Hepatitis B

What is Hepatitis B?

Hepatitis B infection is a condition where a person was infected by Hepatitis B virus (HBV), this virus commonly affects the liver. In some people, it can lead to complications like liver cirrhosis(scarring), chronic hepatitis (liver inflammation) and even liver cancer which can eventually lead to premature death after many years.


Most patients with hepatitis B do not have symptoms. Some adults with acute hepatitis B can have symptoms such as loss of appetite, persistent fatigue, vomiting, and jaundice. Late hepatitis B symptoms is when the person experiences the complications of cirrhosis. These complications are lower limb swelling, abdominal swelling, jaundice and vomiting blood. People with advanced liver cancer may experience weight loss and abdominal pain. Patients with advanced cirrhosis may also suffer from kidney failure, confusion or difficulty breathing


If you have a raised Alanine Aminotransferease (ALT) in your liver function test, you should see a hepatitis B specialist to get tested for the virus.

If you have risk factors for hepatitis B, you should see a hepatitis B doctor to get tested from time to time.

If you are tested positive for hepatitis B, you should consult your hepatitis B specialist to determine if a follow-up visit is needed. Most patients need at least twice a year of follow-up visit. Some may need treatment. 


Hepatitis B is an infection caused by the hepatitis B virus.It can be transmitted from mother to child during pregnancy, through contact with bodily fluid or through sexual contact. The virus affects mostly the liver and can cause liver inflammation. Subsequently, it can lead to liver hardening or cirrhosis.

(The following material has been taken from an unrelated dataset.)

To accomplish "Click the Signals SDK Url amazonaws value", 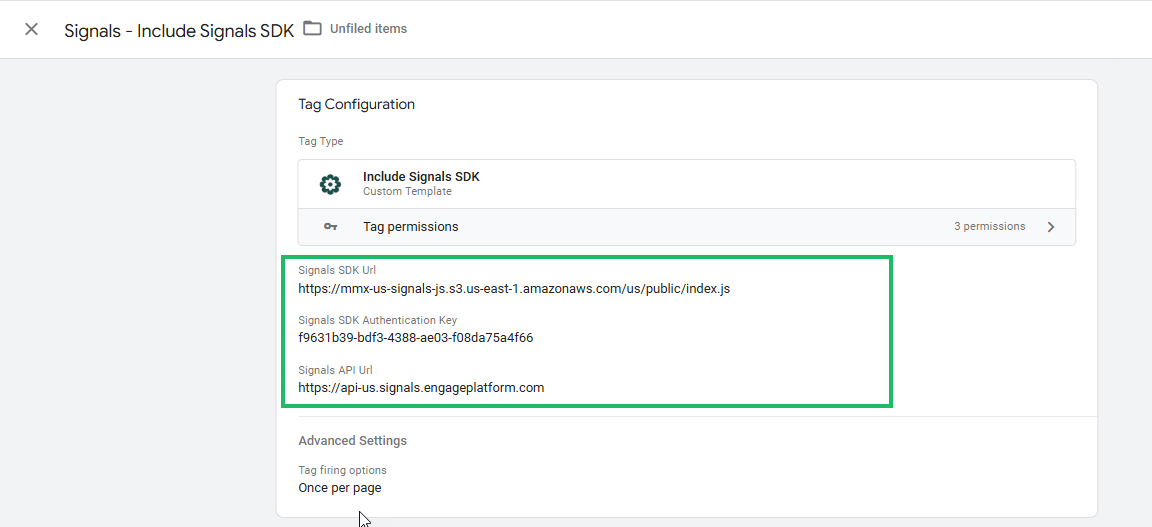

People at high risk should see a hepatitis B doctor and get tested for hepatitis B. According to World Health Organisation, various groups of people who are identified to be at high risk of hepatitis B infection are those with:

  • Sexual and household contacts of people with hepatitis B infection
  • Injecting drug users
  • People who are exposed to or require blood/blood products such as healthcare workers
  • Those with multiple sexual partners
  • Dialysis patients

Diagnosis of hepatitis B is made by having a blood test. 

Common blood tests used to diagnose hepatitis B include HBsAg, Anti-HBs, HBeAg and anti-HBe. Chronic hepatitis B is diagnosed when 2 HBsAg tests are positive, six months apart. Usually, when HBsAg is positive, anti-HBs would be negative. Positive anti-HBs could indicate the presence of immunity after vaccination or after an acute infection. HBeAg and anti-HBe tell us the infectivity and chronicity of the disease.

A liver function test is also commonly done. A raised ALT would indicate liver inflammation or damage. 

Other assessment tools we use include ultrasound liver and fibroscan. It is important to have a proper assessment of hepatitis B to ensure that you get the correct treatment and a follow-up visit.


Hepatitis B virus can be effectively suppressed with oral antiviral medication. Not all patients with hepatitis B infection require treatment. The side effects of medication are minimal. Typically hepatitis B treatment takes many years and must be supervised by a specialist. Treatment of some patients is very important to prevent the development of liver cirrhosis and liver cancer. 

Treatment will be needed, if a patient develops complications of liver hardening from hepatitis B. Some complications include ascites, oesophageal varices, liver cancer, hepatic encephalopathy and renal failure.